Seit einigen Jahren ist ein Rastenburger Heimatverein mit seinem Vorsitzenden Andrzej Masłoń aktiv. Herr Masłoń ist pensionierter Grenzschutzbeamter, hatte früher an der Demarkationslinie gearbeitet und ist mit seinem Verein bemüht, alle Soldatenfriedhöfe im Raum Rastenburg zu dokumentieren und, soweit möglich, nach altem Kartenmaterial zu restaurieren. Der Rastenburger LO-Kreisvertreter Hubertus Hilgendorff stellte den Kontakt zwischen dem BJO und Herrn Masłoń her. Zwischen der LO-Jugend und dem Rastenburger Verein hat sich schnell eine vertrauensvolle Zusammenarbeit entwickelt, die dazu führte, daß Herr Masłoń seinerseits die Stadt Angerburg für die Arbeit der jungen Ostpreußen begeistern konnte. So war das Genehmigungsverfahren zum Arbeiten auf dem Heldenfriedhof und die Bereitstellung von Gerätschaften für die Durchführung der Arbeiten für die Stadt eine Selbstverständlichkeit.

Beim erstmaligen Betreten dieser Ruhestätte bekamen einige Teilnehmer der Fahrt über den Zustand einen Schreck. Erst vor kurzem hatten Wildschweine den gesamten Soldatenfriedhof verwüstet. Aufgrund der sehr hoch gewachsenen Büsche und Gräser waren zunächst nicht alle Grabsteine erkennbar; der umliegende Wald kam dem Friedhof immer näher.

Wenige Meter von dem Soldatenfriedhof entfernt hat ein Teilnehmer den Sockel eines Grabsteines gefunden. Nach näherem Hinsehen haben die jungen Ostpreußen gemerkt, daß es einen Teil eines auf dem Friedhof fehlenden Grabsteines bildete. Es war ein besonderer Augenblick für die Teilnehmer, denn jeder Grabstein steht für ein tapferes Eintreten eines jungen Mannes, der für sein Vaterland gefallen ist.

In Zusammenarbeit mit dem Rastenburger Verein ist es gelungen, in einer Feierstunde den Heldenfriedhof der Stadt Angerburg zu „übergeben“. Dem Bund Junges Ostpreußen wurde für seinen engagierten Einsatz gedankt.

Neben anderen Gästen war auch ein evangelischer Militärpastor, der ein Jahr in Heidelberg Theologie studierte hatte, über die Einladung sehr erfreut. Seinen Segen für den Soldatenfriedhof erteilte er in Deutsch, nachdem die BJO-Teilnehmer zum Gedenken an die Gefallenen das Lied „Ich hatt´ einen Kameraden“ gesungen hatten. Der Bundesvorsitzende des Bund Junges Ostpreußen, der die Sommerfahrt mit dem Schwerpunkt Kriegsgräberarbeit geleitet hat, erinnerte in seiner kurzen Ansprache daran, daß die Soldatenfriedhöfe als Zeugnisse der Vergangenheit lebendig gehalten werden müßten, damit der Frieden zwischen Deutschen, Polen und Russen dauerhaft ist.

■ **Rohdaten**
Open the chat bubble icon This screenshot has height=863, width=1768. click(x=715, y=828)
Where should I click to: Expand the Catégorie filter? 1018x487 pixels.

■ **Deine Aufgabe**
In welcher Sprache erteilte der evangelische Militärpastor laut dem Dokumentabschnitt seinen Segen für den Soldatenfriedhof?

■ **Deine Antwort**
In Deutsch.